Abstract
The 5-year overall survival rate for pancreatic cancer remains ∼13%, underscoring the urgent need for improved treatment strategies. TGFβ is a promising target due to its significant involvement in the desmoplasia, immune suppression, and chemoresistance characteristics of pancreatic cancer. More than 300 clinical trials targeting TGFβ have been conducted in unselected patient cohorts; however, none of the therapies have gained FDA approval. Nevertheless, TGFβ blockade may hold promise for a subset of cancers with nonfunctional TGFβ signaling. More than 25% of pancreatic cancers carry mutations in SMAD4, a key component of canonical TGFβ signaling. In this study, we investigated the potential for stratifying patients based on SMAD4 mutational status to identify tumors susceptible to TGFβ inhibition.

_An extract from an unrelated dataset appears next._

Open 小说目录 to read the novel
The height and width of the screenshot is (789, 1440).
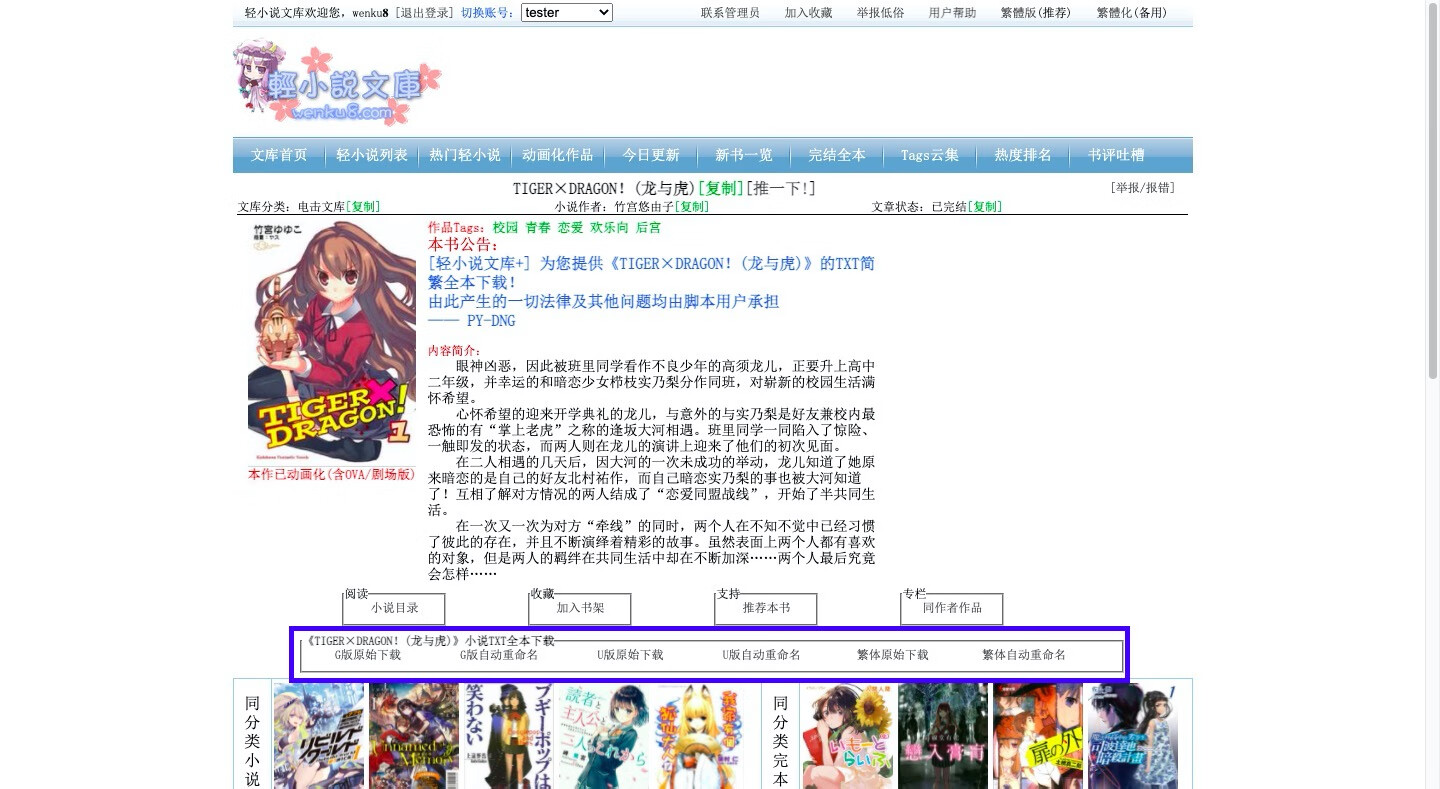pyautogui.click(x=395, y=608)
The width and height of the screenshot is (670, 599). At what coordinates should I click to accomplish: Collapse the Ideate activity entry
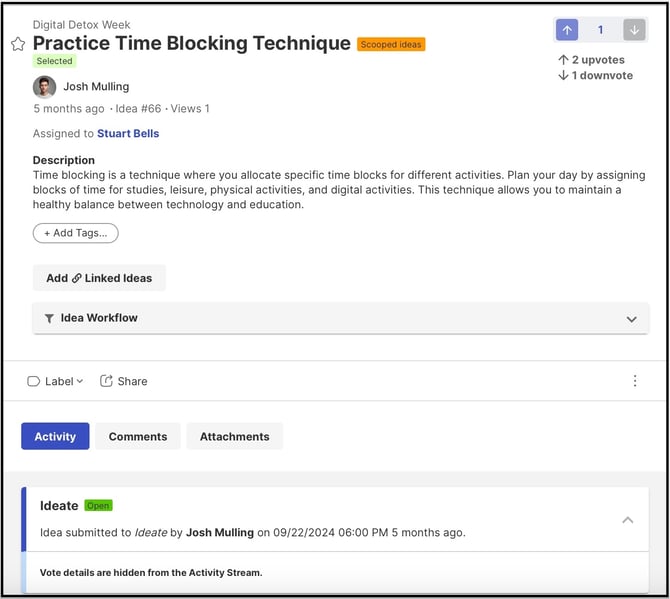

Analysis of SMAD4 expression in human pancreatic tumors revealed that SMAD4 mutation or loss is associated with worse disease-free survival. Intriguingly, intratumoral SMAD4 expression displayed heterogeneity among human pancreatic cancer samples. SMAD4-deficient genetically engineered mouse models and orthotopic SMAD4 knockout tumor models exhibited reduced survival, increased metastasis, and alterations in the tumor microenvironment compared with SMAD4 wild-type controls, consistent with gene and protein expression changes in the absence of functional SMAD4. Importantly, treating mice bearing SMAD4-deficient tumors with a blocking TGFβ antibody reduced tumor weight and improved survival. These findings suggest that genomic stratification by TGFβ axis alterations, such as SMAD4 mutations, may be a promising approach to identifying patients likely to benefit from a TGFβ inhibitor.
Significance:
Targeting TGFβ in pancreatic cancers that are deficient in canonical TGFβ signaling could provide a therapeutic strategy to enhance standard and immune therapy approaches for a substantial population of pancreatic cancer patients.